At Sedgewood Commons in Falmouth, Maine, a backyard clothesline engages residents of the 96-bed care facility in daily household tasks. It also represents how designers now are considering cultural aspects in building new and remodeled assisted-living facilities, explains Diaz Moore. “An outdoor yard, including a clothesline, historically has been an important part of New England family culture. Here it helps promote resident autonomy, and the ritual of maintaining the landscape encourages awareness and orientation.”

Diaz Moore directs teaching and research at WSU Spokane’s Interdisciplinary Design Institute (IDI) in design issues related to dementia. The IDI is one of only a handful of architectural schools in the country with a concentration in the area.

Diaz Moore says while physical, social, and organizational environments do not determine an individual’s quality of life, together they certainly have a substantial impact upon people, particularly upon those with reduced competence. Culture provides untapped resources for creating activities and environments that address age-related cognitive issues.

Tribal longhouses, Jewish and Catholic religious traditions, and customs of the Pennsylvania Dutch have all been incorporated in assisted living facilities built recently in this country, representing attempts to improve the quality of life of Alzheimer’s victims.
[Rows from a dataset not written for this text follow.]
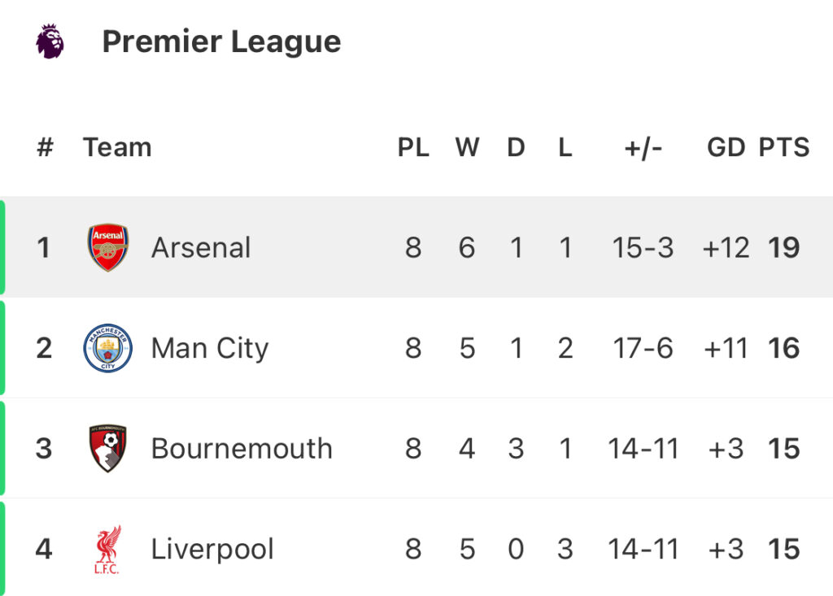833x596 pixels.
Task: Tap the Man City club crest
Action: click(108, 348)
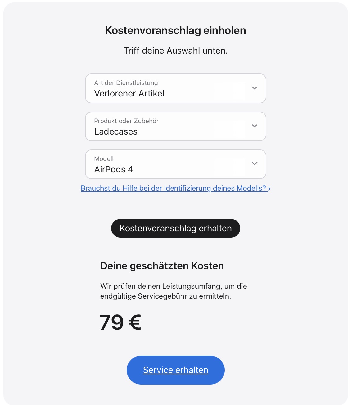Click the small Art der Dienstleistung label
352x405 pixels.
[x=126, y=83]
Unfortunately, says Diaz Moore, only a small percentage of our four million Alzheimer’s sufferers live in these innovative facilities. “The vast majority of institutionalized dementia victims are still housed in traditional nursing home environments.”

In a way they are captives of well-intended social policies. Although the Hill-Burton Act, which provided federal funding for hospital construction, was extended in 1954 to include nursing homes, the standards for construction, facility design, and staffing patterns it originally set forth remained unchanged. As a result, nursing homes resemble hospitals, with narrow rooms arranged along a corridor near a nursing station. Like hospitals, they are designed for a few days of acute treatment, not for the years to which many elderly are sentenced, says Diaz Moore.

But by the mid-80s, the view of dementia as a national tragedy began to take center stage, along with discussions of how environments might be changed to improve the quality of life for those afflicted.

Change has been slow because of limited financial resources and limited design research, says Diaz Moore. However, he hopes that a project he’s directing will accelerate the application of successful innovation in design. For the past three years, he has headed a study involving six facilities across the country, including one in Spokane, to assess the effects of design elements on residents, staff, and operations. Funding by the Extendicare Foundation, operator of long-term care facilities, will support the maintenance and updating of a Web site to include the research assessment and information available to designers and researchers in the field.

In the long term, Diaz Moore is optimistic about improving the prospects for elders committed to extended care. It is estimated that by the middle of the century 14 million Americans will be ravaged by Alzheimer’s disease. Other dementias will raise the total. When their friends start becoming dementia victims, baby boomers will have the political clout to really change public policy, he says. “Until then we must invest designers with the best information and tools possible to replace the Old Folks Home.”